El futuro será una y otra vez lo que ya ha sucedido. Lo extraño de esta formulación no es sólo la juguetona perversidad del tiempo, la emperrada opacidad que muestra cuando intento traducir la sensación de su paso en palabras, sino la persistencia de lo desconocido, el misterio irresoluble de nuestra vida, única, inagotable, a pesar de lo larga, lúcida y exhaustivamente que examinemos el pasado o la vida de otros.

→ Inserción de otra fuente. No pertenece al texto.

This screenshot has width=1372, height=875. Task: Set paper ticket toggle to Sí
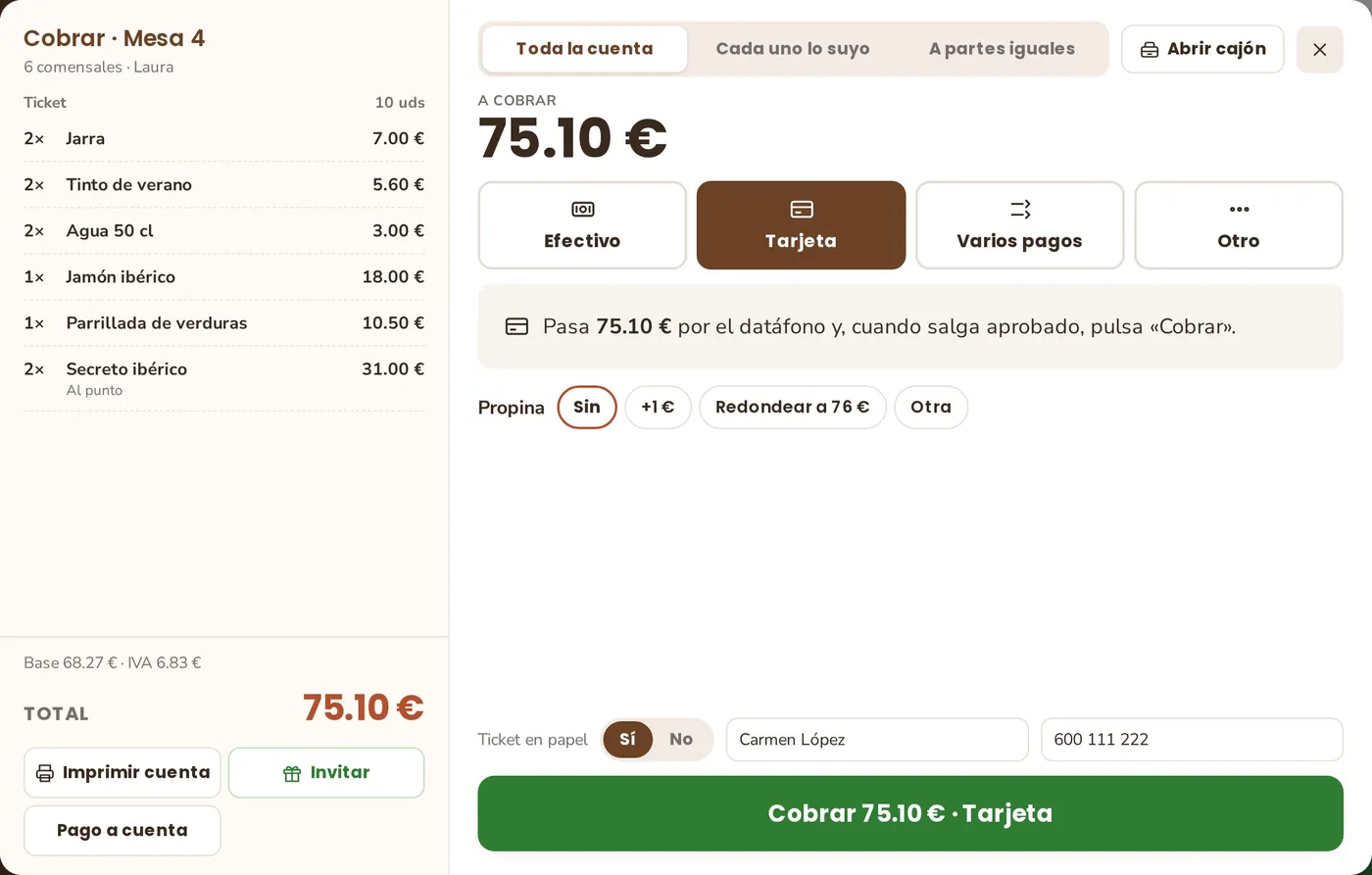click(627, 740)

Una vez que la moneda lanzada al aire comienza a trazar el arco de su vuelo, se desconoce si el resultado será cara o cruz. Esta incertidumbre no impide que alucinantes tecnologías y métodos de cálculo puedan llevar gente a la Luna y conseguir traerla de vuelta. Pero lo desconocido persiste, como un puño que sujeta cualquier empresa humana, de manera que el resultado de una moneda lanzada al aire, del despegue de una nave espacial, la suerte de mi próximo aliento, sigue siendo indefinido hasta que el puño se abre y revela lo próximo que va a acontecer.

Aunque resulta difícil, es necesario imaginar el futuro de la Humanidad sin religión. A menos que demos este salto de fe en nuestro interior, empobreceremos nuestro futuro, limitaremos las probabilidades de perpetuar nuestra especie. La imaginación debe tener libertad para concebir mundos sin religión, todo tipo de mundos, o de lo contrario enjaularemos la imaginación, atrofiaremos la capacidad de la mente de reflexionar sobre sí misma al mismo tiempo que vuelve a concebir y a modificar su razón de ser.

En el momento en que dejamos de cuestionarnos todo, lo desconocido se cosifica, se polariza detrás del muro que levantamos para protegernos de aquello que nos negamos a conocer. Inevitablemente, una explosión abrirá una brecha en el muro. La falsa paz será destruida por las brujas, los demonios, los terroristas, fantasmas que nuestros más profundos miedos biológicos a la vulnerabilidad y la extinción hacen que adquieran cuerpo y fuerza.

Lo desconocido no puede borrarse, pero intento llegar a un acuerdo inteligente con él, a través de ensayos y errores, intento minarlo, buscar opciones en lugar de dogmas, cuestionando, luchando para acumular un saber demostrable, lógico, razonable, aplicable a todos, en todos los lugares, que pueda ponerse a prueba, un saber que yo pueda aceptar o no, sin verme amenazado por la excomunión, el fuego del infierno, el exilio, la tortura o la muerte.

Cuando confieso que no puedo imaginar un mundo sin mi madre, sin su fe y su amor como contrapuntos de la pizarra blanca de la razón, también digo a la vez, por supuesto, que me imagino un mundo sin ella. Al prepararme para su ausencia a regañadientes, intento -si bien con reparos- reconciliarme con lo impensable, con lo que en cierto sentido entiendo y en otro sentido no entiendo. Reconozco lo desconocido, lo sobrellevo porque debo hacerlo, porque lo desconocido está de camino, siempre, en todo lo que vemos y no vemos venir.

John Edgar Wideman, novelista y profesor de Brown University (EEUU). Ha ganado en dos ocasiones del premio PEN/Faulkner por sus novelas. Su último libro es God's Gym.